‘We try not to limit them’: Striving for normalcy key for children with rheumatic diseases

ORLANDO, Fla. — Allowing children with rheumatic diseases the time and space to formulate their own thoughts on their condition can facilitate communication and help them live a normal life, according to a presenter.

“We are going to talk about how we prepare our families and our kids in everyday life,” Barbara Kienzle, BSN, RN, a pediatric rheumatology nurse clinician at Augusta University’s Children’s Hospital of Georgia, told attendees at the 2024 Rheumatology Nurses Society annual conference. “We will talk about some pearls for helping pediatric patients and families navigate the day-to-day.”

Kienzle, a member of the RNS board of directors, asked attendees to outline some of the obstacles that patients with pediatric disease face. Suggestions ranged from standard childhood and adolescent challenges like school, friends and jobs, to more rheumatology-specific concerns like medication management, travel requirements to see their physician, vaccine hesitancy and transitioning to adult care.

Meanwhile, for parents and caregivers, chief obstacles can include guilt, missed work, grieving the loss of normalcy, cultural stigma, and fear that their child will not live a normal life.

Kienzle suggested that striving for normalcy should be the goal of both patients and their families. For example, parents of children with chronic or autoimmune conditions should continue to set expectations surrounding chores and other activities.

“We have all experienced those parents that want to bubble wrap the kids until they never leave home,” she said.

Leaving home and participating in regular activities is essential to managing their conditions, according to Kienzle.

“We like our kids to be in school because they need the socialization,” she said.

However, parents also need to recognize when their children with these conditions require intervention, particularly in school.

“What we have to remember is that not every school counselor, nurse or teacher understands that these children have to go to school and their right to be educated is protected,” Kienzle said. “Do not assume every school system knows about lupus or JIA.”

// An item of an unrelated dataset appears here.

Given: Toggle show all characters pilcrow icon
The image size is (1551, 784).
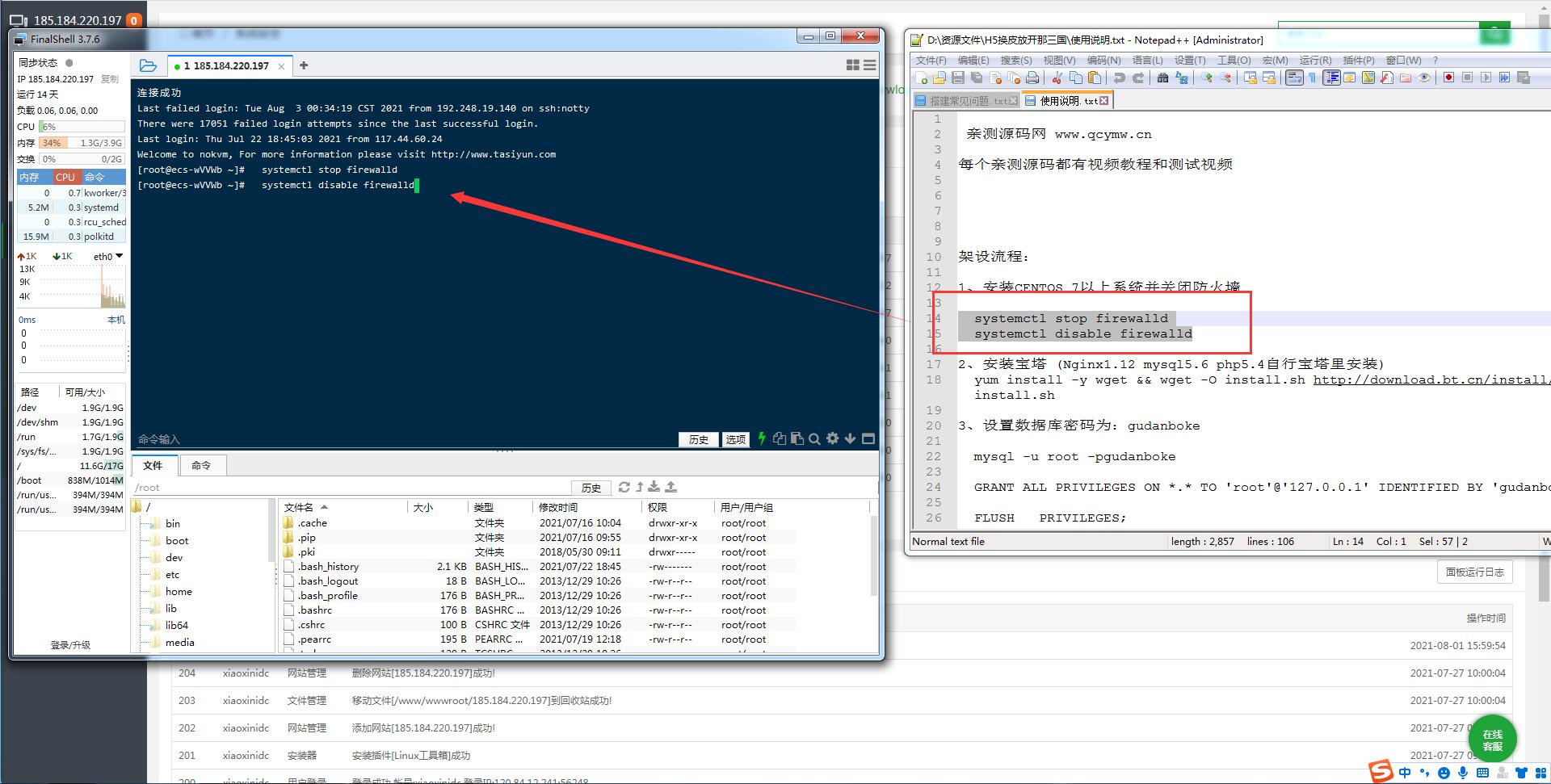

Communication surrounding medications and disease activity is also critical.

“You have to tease out whether the fatigue is from the lupus or from being 16 years old and being up all night on the computer or TikTok,” Kienzle said.

Sports are another big concern for pediatric patients. Although organizations like the American College of Rheumatology often recommend low-impact activities like aquatics, swimming, cycling, yoga and tai chi, many young patients are keen to play tennis, soccer, football or other high-impact sports.

“We try not to limit them,” Kienzle said. “We try not say, ‘This is it, this is your list.’”

Moving away from these specific issues to more general approaches to communication, Kienzle recommended the “normalize, ask, pause and connect” strategy for speaking to pediatric patients and their families.

“Children want to know that what they are feeling is OK and normal,” she said. “You are not alone and you are not wrong.”

In addition, asking open-ended questions can often lead to deeper communication.

“Ask, ‘How is this affecting you?’” Kienzle said. “What are the thoughts you are having late at night? What are you telling your friends about your condition?”

The “pause” component is a suggestion to be quiet and allow the patient to answer.

“Do not fill the awkward silence,” Kienzle said. “Give them the chance to figure out what they want to say. This will lead to how much they will trust you in the future.”

Finally, Kienzle suggested that connecting patients and families with other patients and families going through similar challenges can be enormously helpful.

“Or connect them with a social worker or school counselor,” she said. “Always thank them for sharing their feelings and let them know this is a safe place for them to do it. Let them vent. Let them figure things out. You are not going to do it for them necessarily but you are going to help them along that journey.”